*** Opening of The records ***

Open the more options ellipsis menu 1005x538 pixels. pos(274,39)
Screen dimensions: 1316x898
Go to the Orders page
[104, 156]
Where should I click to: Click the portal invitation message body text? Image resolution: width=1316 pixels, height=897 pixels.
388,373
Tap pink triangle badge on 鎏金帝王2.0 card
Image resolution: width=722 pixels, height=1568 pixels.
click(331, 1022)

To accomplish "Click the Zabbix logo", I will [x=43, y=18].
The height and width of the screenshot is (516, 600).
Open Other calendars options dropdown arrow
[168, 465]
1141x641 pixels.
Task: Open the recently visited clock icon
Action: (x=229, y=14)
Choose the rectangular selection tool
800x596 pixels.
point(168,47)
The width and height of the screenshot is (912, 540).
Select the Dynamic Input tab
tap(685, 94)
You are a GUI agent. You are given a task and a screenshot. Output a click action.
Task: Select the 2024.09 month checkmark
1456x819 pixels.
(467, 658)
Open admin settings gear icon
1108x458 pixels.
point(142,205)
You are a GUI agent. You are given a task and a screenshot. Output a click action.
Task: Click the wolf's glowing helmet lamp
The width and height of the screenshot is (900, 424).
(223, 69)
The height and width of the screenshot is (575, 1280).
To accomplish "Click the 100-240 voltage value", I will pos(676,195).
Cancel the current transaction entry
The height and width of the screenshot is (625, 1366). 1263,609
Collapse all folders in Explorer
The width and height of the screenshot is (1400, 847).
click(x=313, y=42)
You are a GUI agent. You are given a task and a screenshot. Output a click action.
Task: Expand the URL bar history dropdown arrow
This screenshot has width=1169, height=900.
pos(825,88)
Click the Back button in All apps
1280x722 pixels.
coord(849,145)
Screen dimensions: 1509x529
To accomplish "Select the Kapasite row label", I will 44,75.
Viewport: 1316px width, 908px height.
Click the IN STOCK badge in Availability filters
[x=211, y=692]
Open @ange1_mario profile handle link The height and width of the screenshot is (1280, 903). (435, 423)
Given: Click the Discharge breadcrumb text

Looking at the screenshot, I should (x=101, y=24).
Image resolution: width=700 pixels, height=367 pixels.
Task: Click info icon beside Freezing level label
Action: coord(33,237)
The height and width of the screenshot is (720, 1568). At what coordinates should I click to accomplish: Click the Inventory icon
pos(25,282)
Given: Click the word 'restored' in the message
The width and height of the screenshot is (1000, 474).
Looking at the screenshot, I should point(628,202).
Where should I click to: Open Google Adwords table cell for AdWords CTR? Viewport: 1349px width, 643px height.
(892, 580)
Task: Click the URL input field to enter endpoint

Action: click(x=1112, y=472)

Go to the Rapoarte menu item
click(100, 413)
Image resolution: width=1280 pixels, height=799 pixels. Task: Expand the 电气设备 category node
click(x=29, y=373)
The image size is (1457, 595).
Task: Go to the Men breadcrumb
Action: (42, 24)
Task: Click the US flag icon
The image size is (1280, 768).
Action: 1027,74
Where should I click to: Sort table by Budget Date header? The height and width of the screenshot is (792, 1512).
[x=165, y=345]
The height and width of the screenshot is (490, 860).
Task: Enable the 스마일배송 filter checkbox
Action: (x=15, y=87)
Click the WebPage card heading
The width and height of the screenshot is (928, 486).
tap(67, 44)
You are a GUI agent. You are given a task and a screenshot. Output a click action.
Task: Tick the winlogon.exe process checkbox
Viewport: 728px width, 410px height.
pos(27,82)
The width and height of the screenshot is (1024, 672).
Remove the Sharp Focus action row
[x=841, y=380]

*** Close of The records ***

> _About this task_:
Return all lines of the material that have "will" in them.

> _Final answer_:
To accomplish "Click the Zabbix logo", I will [x=43, y=18].
To accomplish "Click the 100-240 voltage value", I will pos(676,195).
To accomplish "Select the Kapasite row label", I will 44,75.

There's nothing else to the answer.